That sticker would have been appropriate on fuselages of Lancaster and Heinkel bomber planes .

I recently heard an ironic account of how , during WW2 , a formation of British bombers passed an incoming formation of German bombers over the North Sea .
There was no exchange of fire , instead the opposing pilots gave each-other the customary wing salute and continued on their way to drop respective payloads on Churches and civilians.
 
Posted by Eutychus (# 3081) on :
 
[citation needed]
 
Posted by Organ Builder (# 12478) on :
 
quote:
Originally posted by BWSmith:
The bumper sticker is a play on the "What Would Jesus Do?" slogan. It is employed by American anti-war activists to coerce self-professed Christians (with a shallow view of the actual Jesus of history) into believing that "following Jesus" requires opposition to American military policy (in one form or another).

...

What that implies for us today is complex, and merits more discussion than a quick slogan on a bumper sticker...

Oddly enough, most things which persuade people to deface their car with a bumper sticker with an adhesive straight from the maw of Hell merit more discussion than a quick slogan on a bumper sticker.

I would suggest, though, that in the American context this slogan isn't so much a call for opposition to anything the military may do as a call to recognize that unquestioning loyalty to anything done in the name of the military isn't particularly Christian either. The American military (one hopes) has some of the best intelligence gathering capabilities in the world, but they don't quite reach the level of omniscience yet--so whatever God may have done in the OT, and whatever Jesus may have done in the Temple probably shouldn't be used as a justification to bomb the Hell out of some village in a third-world country.
 
Posted by Gamaliel (# 812) on :
 
So the German bombers didn't have their customary escort of fighters, did they Rolyn?

[Roll Eyes]

I'd imagine that this story has just as much credence as the one told around here - that the reason the Germans didn't bomb Stoke-on-Trent was that they flew over it and saw the smoke from The Potteries/that the place was a wreck (delete version of choice) and so assumed that the job had already been done.
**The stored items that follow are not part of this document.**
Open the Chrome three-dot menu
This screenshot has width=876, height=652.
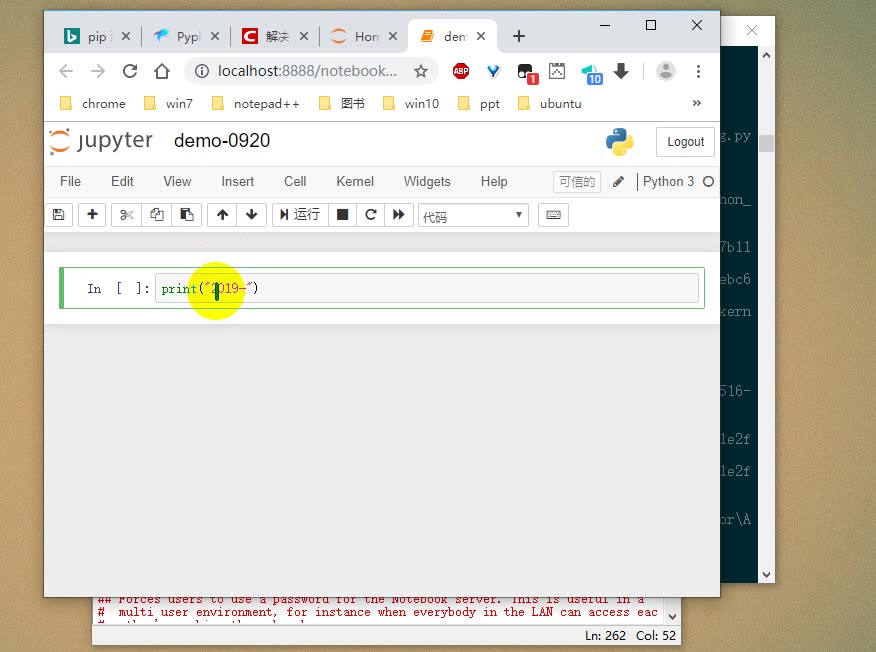coord(698,71)
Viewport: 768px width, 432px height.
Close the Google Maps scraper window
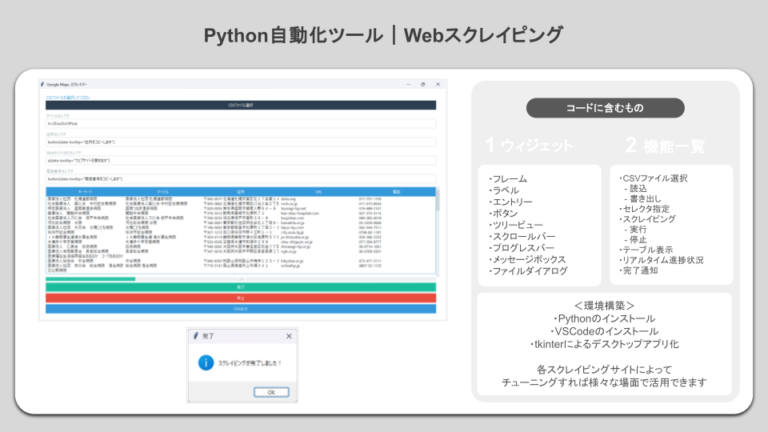[438, 85]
It dates back to a jokey comment in one of the newspapers in the 1960s apparently ...

And there were a few bombs jumped on Stoke - but not that many.
 
Posted by Gamaliel (# 812) on :
 
I could get told off here by suggesting that there is something unspeakably naff about Christian bumper-stickers of whatever stripe.

Over on another board I came across an American cleric (I will spare the details) who complained that he was regularly called a moron, insulted and even 'given the finger' by people who took exception to him driving around with a bumper sticker advertising a Creation Museum.

I told him he'd got off lightly.

If it was down to me his car would be impounded and crushed in one of those smart industrial crushing machines ...

[Big Grin]

I mean, how lacking in self-awareness and theological literacy do you have to be to drive around with a bumper-sticker advertising a Creation Museum. A Creation Museum?!

[Help] [Eek!]

You might as well walk around with a whopping big label on your forehead saying, 'I'm an idiot, take the piss out of me ...'
 
Posted by Crœsos (# 238) on :
 
quote:
Originally posted by BWSmith:
Given that the Jesus of the Bible directly attacked the money-changers of the Temple, and indirectly attacked Caiaphas and the Sanhedrin (and framed his entire message on the impending destruction of Jerusalem), it's not accurate to claim that Jesus was a "pacifist" seeking non-violence for its own sake.

Also, given Jesus' further complete faithfulness to the God of the OT (who effectively "bombed" quite a few people, including Israel and Judah), one would have to answer the real question of "When God destroyed all those people, with which particular destruction did Jesus disagree with God?"

So in short, I think it's clear that "Who Would Jesus Bomb" has clear answers in both the Old and New Testaments. What that implies for us today is complex, and merits more discussion than a quick slogan on a bumper sticker...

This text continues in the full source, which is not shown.